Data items
════════════════════

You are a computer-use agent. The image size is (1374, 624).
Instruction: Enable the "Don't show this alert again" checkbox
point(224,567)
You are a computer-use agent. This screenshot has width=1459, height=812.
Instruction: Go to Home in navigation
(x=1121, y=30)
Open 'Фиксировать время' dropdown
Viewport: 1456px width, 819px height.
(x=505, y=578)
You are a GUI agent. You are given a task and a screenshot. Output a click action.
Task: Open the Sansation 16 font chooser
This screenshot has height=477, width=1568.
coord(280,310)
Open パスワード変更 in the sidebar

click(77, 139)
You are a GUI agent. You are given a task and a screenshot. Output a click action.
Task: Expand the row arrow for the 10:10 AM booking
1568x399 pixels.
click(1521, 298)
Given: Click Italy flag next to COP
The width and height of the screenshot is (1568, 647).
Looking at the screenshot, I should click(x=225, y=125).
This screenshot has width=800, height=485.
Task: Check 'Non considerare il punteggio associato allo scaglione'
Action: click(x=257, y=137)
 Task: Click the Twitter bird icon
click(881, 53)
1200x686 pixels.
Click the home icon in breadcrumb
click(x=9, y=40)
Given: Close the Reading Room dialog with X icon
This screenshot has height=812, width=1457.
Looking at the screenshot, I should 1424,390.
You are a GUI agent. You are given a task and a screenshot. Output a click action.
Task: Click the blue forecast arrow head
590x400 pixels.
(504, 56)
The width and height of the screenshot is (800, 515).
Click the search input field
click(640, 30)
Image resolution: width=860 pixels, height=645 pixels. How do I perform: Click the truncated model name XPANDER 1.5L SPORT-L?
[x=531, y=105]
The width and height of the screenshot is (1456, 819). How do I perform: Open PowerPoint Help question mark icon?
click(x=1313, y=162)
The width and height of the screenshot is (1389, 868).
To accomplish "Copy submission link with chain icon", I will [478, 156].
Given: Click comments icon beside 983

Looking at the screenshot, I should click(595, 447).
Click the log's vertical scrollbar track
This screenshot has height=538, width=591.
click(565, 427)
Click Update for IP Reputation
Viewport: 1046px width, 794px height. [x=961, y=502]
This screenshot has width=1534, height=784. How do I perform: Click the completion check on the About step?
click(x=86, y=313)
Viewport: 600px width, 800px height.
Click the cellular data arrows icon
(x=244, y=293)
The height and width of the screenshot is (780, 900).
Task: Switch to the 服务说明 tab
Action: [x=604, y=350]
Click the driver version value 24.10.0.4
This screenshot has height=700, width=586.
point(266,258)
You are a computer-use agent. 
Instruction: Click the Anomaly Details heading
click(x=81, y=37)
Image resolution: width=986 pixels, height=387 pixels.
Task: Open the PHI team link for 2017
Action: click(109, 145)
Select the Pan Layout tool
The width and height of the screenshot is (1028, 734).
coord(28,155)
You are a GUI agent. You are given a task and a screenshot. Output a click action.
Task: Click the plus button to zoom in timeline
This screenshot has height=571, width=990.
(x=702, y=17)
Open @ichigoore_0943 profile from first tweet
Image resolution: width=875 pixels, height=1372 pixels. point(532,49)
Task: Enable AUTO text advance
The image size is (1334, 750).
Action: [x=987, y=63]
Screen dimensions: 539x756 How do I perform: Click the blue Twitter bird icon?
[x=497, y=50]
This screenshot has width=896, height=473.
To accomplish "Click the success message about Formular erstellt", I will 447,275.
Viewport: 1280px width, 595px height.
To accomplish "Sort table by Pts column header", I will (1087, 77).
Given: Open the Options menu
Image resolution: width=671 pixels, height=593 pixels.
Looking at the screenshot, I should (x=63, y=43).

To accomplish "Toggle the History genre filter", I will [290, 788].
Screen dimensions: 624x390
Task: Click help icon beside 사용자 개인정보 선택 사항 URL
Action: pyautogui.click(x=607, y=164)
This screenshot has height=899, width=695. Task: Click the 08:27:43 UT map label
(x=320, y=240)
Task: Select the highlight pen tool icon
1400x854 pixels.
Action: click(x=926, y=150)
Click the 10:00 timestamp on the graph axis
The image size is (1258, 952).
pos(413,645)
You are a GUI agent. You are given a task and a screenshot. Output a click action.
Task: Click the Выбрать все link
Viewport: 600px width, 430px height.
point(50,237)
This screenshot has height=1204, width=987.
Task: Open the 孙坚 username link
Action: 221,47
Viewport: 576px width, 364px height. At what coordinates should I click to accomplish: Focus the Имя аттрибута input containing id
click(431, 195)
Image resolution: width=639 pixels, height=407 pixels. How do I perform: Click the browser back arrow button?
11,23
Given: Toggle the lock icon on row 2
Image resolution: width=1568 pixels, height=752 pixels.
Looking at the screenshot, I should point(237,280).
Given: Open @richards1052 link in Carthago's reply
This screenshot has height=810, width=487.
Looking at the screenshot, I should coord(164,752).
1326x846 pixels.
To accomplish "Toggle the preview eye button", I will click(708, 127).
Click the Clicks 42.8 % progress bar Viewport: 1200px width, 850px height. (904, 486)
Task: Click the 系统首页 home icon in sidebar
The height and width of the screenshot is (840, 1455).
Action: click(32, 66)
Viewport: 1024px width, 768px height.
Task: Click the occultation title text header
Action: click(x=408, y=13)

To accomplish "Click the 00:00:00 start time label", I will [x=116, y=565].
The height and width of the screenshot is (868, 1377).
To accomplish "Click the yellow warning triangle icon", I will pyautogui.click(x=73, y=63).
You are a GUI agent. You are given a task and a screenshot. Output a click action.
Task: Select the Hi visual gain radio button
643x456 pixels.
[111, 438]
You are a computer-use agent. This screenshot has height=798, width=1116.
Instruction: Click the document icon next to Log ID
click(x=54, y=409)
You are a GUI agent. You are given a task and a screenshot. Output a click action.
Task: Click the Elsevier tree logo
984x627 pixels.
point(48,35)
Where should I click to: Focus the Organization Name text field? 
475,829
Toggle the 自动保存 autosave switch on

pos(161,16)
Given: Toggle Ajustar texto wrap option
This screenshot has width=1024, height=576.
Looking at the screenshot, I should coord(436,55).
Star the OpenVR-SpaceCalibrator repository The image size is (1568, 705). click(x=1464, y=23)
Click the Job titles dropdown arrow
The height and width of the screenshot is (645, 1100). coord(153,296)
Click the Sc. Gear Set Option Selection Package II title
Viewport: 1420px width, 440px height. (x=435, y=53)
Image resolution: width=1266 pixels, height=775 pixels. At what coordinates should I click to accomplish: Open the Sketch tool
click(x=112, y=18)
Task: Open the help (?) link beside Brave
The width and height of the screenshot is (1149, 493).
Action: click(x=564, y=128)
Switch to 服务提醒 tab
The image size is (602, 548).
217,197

════════════════════

» **Required task**
Copy out every line of the data above word for word, leaving nothing out and changing nothing.

» **Task solution**
You are a computer-use agent. The image size is (1374, 624).
Instruction: Enable the "Don't show this alert again" checkbox
point(224,567)
You are a computer-use agent. This screenshot has width=1459, height=812.
Instruction: Go to Home in navigation
(x=1121, y=30)
Open 'Фиксировать время' dropdown
Viewport: 1456px width, 819px height.
(x=505, y=578)
You are a GUI agent. You are given a task and a screenshot. Output a click action.
Task: Open the Sansation 16 font chooser
This screenshot has height=477, width=1568.
coord(280,310)
Open パスワード変更 in the sidebar

click(77, 139)
You are a GUI agent. You are given a task and a screenshot. Output a click action.
Task: Expand the row arrow for the 10:10 AM booking
1568x399 pixels.
click(1521, 298)
Given: Click Italy flag next to COP
The width and height of the screenshot is (1568, 647).
Looking at the screenshot, I should click(x=225, y=125).
This screenshot has width=800, height=485.
Task: Check 'Non considerare il punteggio associato allo scaglione'
Action: click(x=257, y=137)
 Task: Click the Twitter bird icon
click(881, 53)
1200x686 pixels.
Click the home icon in breadcrumb
click(x=9, y=40)
Given: Close the Reading Room dialog with X icon
This screenshot has height=812, width=1457.
Looking at the screenshot, I should 1424,390.
You are a GUI agent. You are given a task and a screenshot. Output a click action.
Task: Click the blue forecast arrow head
590x400 pixels.
(504, 56)
The width and height of the screenshot is (800, 515).
Click the search input field
click(640, 30)
Image resolution: width=860 pixels, height=645 pixels. How do I perform: Click the truncated model name XPANDER 1.5L SPORT-L?
[x=531, y=105]
The width and height of the screenshot is (1456, 819). How do I perform: Open PowerPoint Help question mark icon?
click(x=1313, y=162)
The width and height of the screenshot is (1389, 868).
To accomplish "Copy submission link with chain icon", I will [478, 156].
Given: Click comments icon beside 983

Looking at the screenshot, I should click(595, 447).
Click the log's vertical scrollbar track
This screenshot has height=538, width=591.
click(565, 427)
Click Update for IP Reputation
Viewport: 1046px width, 794px height. [x=961, y=502]
This screenshot has width=1534, height=784. How do I perform: Click the completion check on the About step?
click(x=86, y=313)
Viewport: 600px width, 800px height.
Click the cellular data arrows icon
(x=244, y=293)
The height and width of the screenshot is (780, 900).
Task: Switch to the 服务说明 tab
Action: [x=604, y=350]
Click the driver version value 24.10.0.4
This screenshot has height=700, width=586.
point(266,258)
You are a computer-use agent. 
Instruction: Click the Anomaly Details heading
click(x=81, y=37)
Image resolution: width=986 pixels, height=387 pixels.
Task: Open the PHI team link for 2017
Action: click(109, 145)
Select the Pan Layout tool
The width and height of the screenshot is (1028, 734).
coord(28,155)
You are a GUI agent. You are given a task and a screenshot. Output a click action.
Task: Click the plus button to zoom in timeline
This screenshot has height=571, width=990.
(x=702, y=17)
Open @ichigoore_0943 profile from first tweet
Image resolution: width=875 pixels, height=1372 pixels. point(532,49)
Task: Enable AUTO text advance
The image size is (1334, 750).
Action: [x=987, y=63]
Screen dimensions: 539x756 How do I perform: Click the blue Twitter bird icon?
[x=497, y=50]
This screenshot has width=896, height=473.
To accomplish "Click the success message about Formular erstellt", I will 447,275.
Viewport: 1280px width, 595px height.
To accomplish "Sort table by Pts column header", I will (1087, 77).
Given: Open the Options menu
Image resolution: width=671 pixels, height=593 pixels.
Looking at the screenshot, I should (x=63, y=43).

To accomplish "Toggle the History genre filter", I will [290, 788].
Screen dimensions: 624x390
Task: Click help icon beside 사용자 개인정보 선택 사항 URL
Action: pyautogui.click(x=607, y=164)
This screenshot has height=899, width=695. Task: Click the 08:27:43 UT map label
(x=320, y=240)
Task: Select the highlight pen tool icon
1400x854 pixels.
Action: click(x=926, y=150)
Click the 10:00 timestamp on the graph axis
The image size is (1258, 952).
pos(413,645)
You are a GUI agent. You are given a task and a screenshot. Output a click action.
Task: Click the Выбрать все link
Viewport: 600px width, 430px height.
point(50,237)
This screenshot has height=1204, width=987.
Task: Open the 孙坚 username link
Action: 221,47
Viewport: 576px width, 364px height. At what coordinates should I click to accomplish: Focus the Имя аттрибута input containing id
click(431, 195)
Image resolution: width=639 pixels, height=407 pixels. How do I perform: Click the browser back arrow button?
11,23
Given: Toggle the lock icon on row 2
Image resolution: width=1568 pixels, height=752 pixels.
Looking at the screenshot, I should point(237,280).
Given: Open @richards1052 link in Carthago's reply
This screenshot has height=810, width=487.
Looking at the screenshot, I should coord(164,752).
1326x846 pixels.
To accomplish "Toggle the preview eye button", I will click(708, 127).
Click the Clicks 42.8 % progress bar Viewport: 1200px width, 850px height. (904, 486)
Task: Click the 系统首页 home icon in sidebar
The height and width of the screenshot is (840, 1455).
Action: click(32, 66)
Viewport: 1024px width, 768px height.
Task: Click the occultation title text header
Action: click(x=408, y=13)

To accomplish "Click the 00:00:00 start time label", I will [x=116, y=565].
The height and width of the screenshot is (868, 1377).
To accomplish "Click the yellow warning triangle icon", I will pyautogui.click(x=73, y=63).
You are a GUI agent. You are given a task and a screenshot. Output a click action.
Task: Select the Hi visual gain radio button
643x456 pixels.
[111, 438]
You are a computer-use agent. This screenshot has height=798, width=1116.
Instruction: Click the document icon next to Log ID
click(x=54, y=409)
You are a GUI agent. You are given a task and a screenshot. Output a click action.
Task: Click the Elsevier tree logo
984x627 pixels.
point(48,35)
Where should I click to: Focus the Organization Name text field? 
475,829
Toggle the 自动保存 autosave switch on

pos(161,16)
Given: Toggle Ajustar texto wrap option
This screenshot has width=1024, height=576.
Looking at the screenshot, I should coord(436,55).
Star the OpenVR-SpaceCalibrator repository The image size is (1568, 705). click(x=1464, y=23)
Click the Job titles dropdown arrow
The height and width of the screenshot is (645, 1100). coord(153,296)
Click the Sc. Gear Set Option Selection Package II title
Viewport: 1420px width, 440px height. (x=435, y=53)
Image resolution: width=1266 pixels, height=775 pixels. At what coordinates should I click to accomplish: Open the Sketch tool
click(x=112, y=18)
Task: Open the help (?) link beside Brave
The width and height of the screenshot is (1149, 493).
Action: click(x=564, y=128)
Switch to 服务提醒 tab
The image size is (602, 548).
217,197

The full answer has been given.